- Opening Delimiter -
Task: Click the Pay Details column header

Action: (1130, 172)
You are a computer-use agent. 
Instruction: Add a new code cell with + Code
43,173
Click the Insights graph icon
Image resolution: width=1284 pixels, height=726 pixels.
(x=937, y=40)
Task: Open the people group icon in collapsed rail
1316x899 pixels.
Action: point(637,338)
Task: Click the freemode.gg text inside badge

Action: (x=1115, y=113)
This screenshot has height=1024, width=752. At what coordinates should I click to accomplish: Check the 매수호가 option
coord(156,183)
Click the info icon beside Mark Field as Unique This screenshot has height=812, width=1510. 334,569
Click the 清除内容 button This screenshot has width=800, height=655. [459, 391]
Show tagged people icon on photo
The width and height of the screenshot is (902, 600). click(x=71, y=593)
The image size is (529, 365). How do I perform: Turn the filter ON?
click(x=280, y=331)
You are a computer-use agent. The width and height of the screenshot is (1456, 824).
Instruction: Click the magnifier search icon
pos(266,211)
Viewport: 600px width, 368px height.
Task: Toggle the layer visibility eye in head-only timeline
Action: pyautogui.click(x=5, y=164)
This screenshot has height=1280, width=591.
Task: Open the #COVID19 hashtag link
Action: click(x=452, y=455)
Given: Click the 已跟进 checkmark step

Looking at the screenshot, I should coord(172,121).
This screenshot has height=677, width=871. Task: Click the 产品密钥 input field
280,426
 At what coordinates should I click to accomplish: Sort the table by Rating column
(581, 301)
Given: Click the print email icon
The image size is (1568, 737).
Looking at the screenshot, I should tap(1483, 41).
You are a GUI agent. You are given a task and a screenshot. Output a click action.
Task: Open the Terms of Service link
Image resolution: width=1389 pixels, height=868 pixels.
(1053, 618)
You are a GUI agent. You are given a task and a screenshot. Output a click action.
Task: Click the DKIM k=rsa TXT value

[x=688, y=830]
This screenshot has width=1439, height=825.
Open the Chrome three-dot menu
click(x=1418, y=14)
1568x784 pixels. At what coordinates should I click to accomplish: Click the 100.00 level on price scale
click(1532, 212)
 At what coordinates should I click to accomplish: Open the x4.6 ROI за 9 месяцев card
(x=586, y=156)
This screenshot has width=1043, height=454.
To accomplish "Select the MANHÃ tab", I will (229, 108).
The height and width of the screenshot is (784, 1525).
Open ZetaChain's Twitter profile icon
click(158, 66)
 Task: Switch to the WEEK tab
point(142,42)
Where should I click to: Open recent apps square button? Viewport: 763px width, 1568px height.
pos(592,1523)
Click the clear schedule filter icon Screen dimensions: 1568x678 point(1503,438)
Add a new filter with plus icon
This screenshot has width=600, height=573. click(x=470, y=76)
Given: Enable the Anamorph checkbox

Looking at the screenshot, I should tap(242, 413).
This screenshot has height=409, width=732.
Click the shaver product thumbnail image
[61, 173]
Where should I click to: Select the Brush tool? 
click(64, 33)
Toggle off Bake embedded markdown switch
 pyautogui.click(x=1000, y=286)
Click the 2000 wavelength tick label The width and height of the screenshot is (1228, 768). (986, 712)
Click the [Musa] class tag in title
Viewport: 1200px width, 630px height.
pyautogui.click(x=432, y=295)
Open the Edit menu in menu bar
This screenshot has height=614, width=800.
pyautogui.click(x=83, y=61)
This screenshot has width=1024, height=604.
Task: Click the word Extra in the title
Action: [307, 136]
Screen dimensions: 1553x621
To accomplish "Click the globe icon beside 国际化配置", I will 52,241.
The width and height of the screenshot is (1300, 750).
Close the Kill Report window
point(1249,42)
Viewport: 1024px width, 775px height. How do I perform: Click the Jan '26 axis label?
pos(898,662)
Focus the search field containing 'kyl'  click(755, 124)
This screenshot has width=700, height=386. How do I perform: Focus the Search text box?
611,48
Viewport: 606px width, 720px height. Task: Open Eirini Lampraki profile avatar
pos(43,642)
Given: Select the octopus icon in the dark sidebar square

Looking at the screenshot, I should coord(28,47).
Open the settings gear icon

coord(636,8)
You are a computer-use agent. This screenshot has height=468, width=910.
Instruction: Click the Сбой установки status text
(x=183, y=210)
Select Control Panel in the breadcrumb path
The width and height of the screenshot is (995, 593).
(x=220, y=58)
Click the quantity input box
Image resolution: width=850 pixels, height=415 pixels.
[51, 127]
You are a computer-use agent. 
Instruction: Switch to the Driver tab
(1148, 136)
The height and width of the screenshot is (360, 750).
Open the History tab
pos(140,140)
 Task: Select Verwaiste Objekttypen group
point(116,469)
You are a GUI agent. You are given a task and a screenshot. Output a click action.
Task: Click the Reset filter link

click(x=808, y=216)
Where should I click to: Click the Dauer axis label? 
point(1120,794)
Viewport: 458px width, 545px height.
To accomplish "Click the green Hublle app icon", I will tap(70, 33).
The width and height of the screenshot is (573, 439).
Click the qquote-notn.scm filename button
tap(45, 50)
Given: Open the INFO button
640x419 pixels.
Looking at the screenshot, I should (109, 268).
- Closing Delimiter -
GOAL OF THE EXERCISE ::
Using the listing above, pull out all lines that hold the word "dimensions".

YOUR RESPONSE ::
Click the clear schedule filter icon Screen dimensions: 1568x678 point(1503,438)
Screen dimensions: 1553x621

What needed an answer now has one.